We went the next day without our heavy suits. The lieutenant and his aides wore dress blues, which were still too hot for the planet. Dr. Z had the anthros dress in white shorts and short-sleeve shirts. Because of her
weight—though she said it was because she was our Queen!—Dr. Z wore one of the silky baptism robes from jung! instead. The back of her robe was embroidered with a red lizardlike creature, the famous “dragons” or morgs of jung!, though they are really more like eels and live underwater. Of course the Queen wanted the robe but Dr. Z did not give it to her, though she let her borrow it for a day. The next morning the Queen had an exact duplicate, or as close a copy as L’Lal’lorian hands could come. Evidently six apprentice grievers, all artists, stayed up the night working on the embroidery.
Didn’t that violate your Manhattan Policy?
Dr. Z didn’t actually give the robe to the Queen, sir. She lent it. And got it back.
You seem to have a problem distinguishing between the letter and the spirit of the law, son.
It’s not exactly a law, sir.
Hmmm. There seems to be more than one way to contaminate a culture. Perhaps the wrong person is on trial here. Strike that, Lieutenant. Just my musing.
Let me say, sir, that any contact is a kind of contamination. That’s the first corollary to the Anthro Oath—“to observe, to study, to learn,” is what we say. But we know that anytime you study a culture face-to-face, by the very act of studying, you change it. It’s known as Mead’s Law, sir.
That’s like Heisenberg, sir.
Lieutenant, why don’t you keep your musings to yourself. That way they won’t contaminate mine.
Yes, sir.
The point is to keep the contamination as insignificant as possible and to always understand in what way the culture under study has changed because of the contact. I hope that you’ll come to see that it was I—not the culture—that was the most changed.
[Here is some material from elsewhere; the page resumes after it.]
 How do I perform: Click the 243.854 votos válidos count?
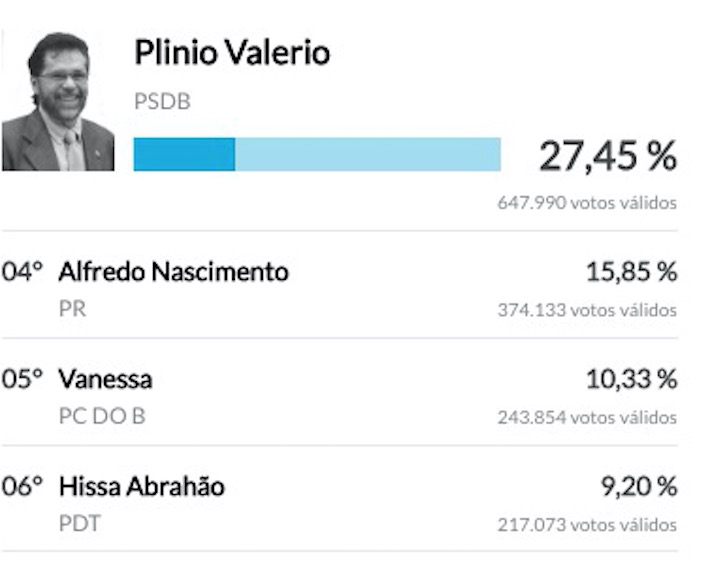[x=586, y=417]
That, son, will certainly come into our final judgment.
While the Queen and Dr. Z continued their talk, the rest of us went exploring in other ways. Dr. Z had given us assignments, which we were—within limits set by the civs—supposed to carry out. I was to try to visit the Hall of Grief because of my interest in artistic expression. It was my luck to be accompanied by B’oremos, the Singer of Dirges, as he was called.
The prince who had sung for you the day before?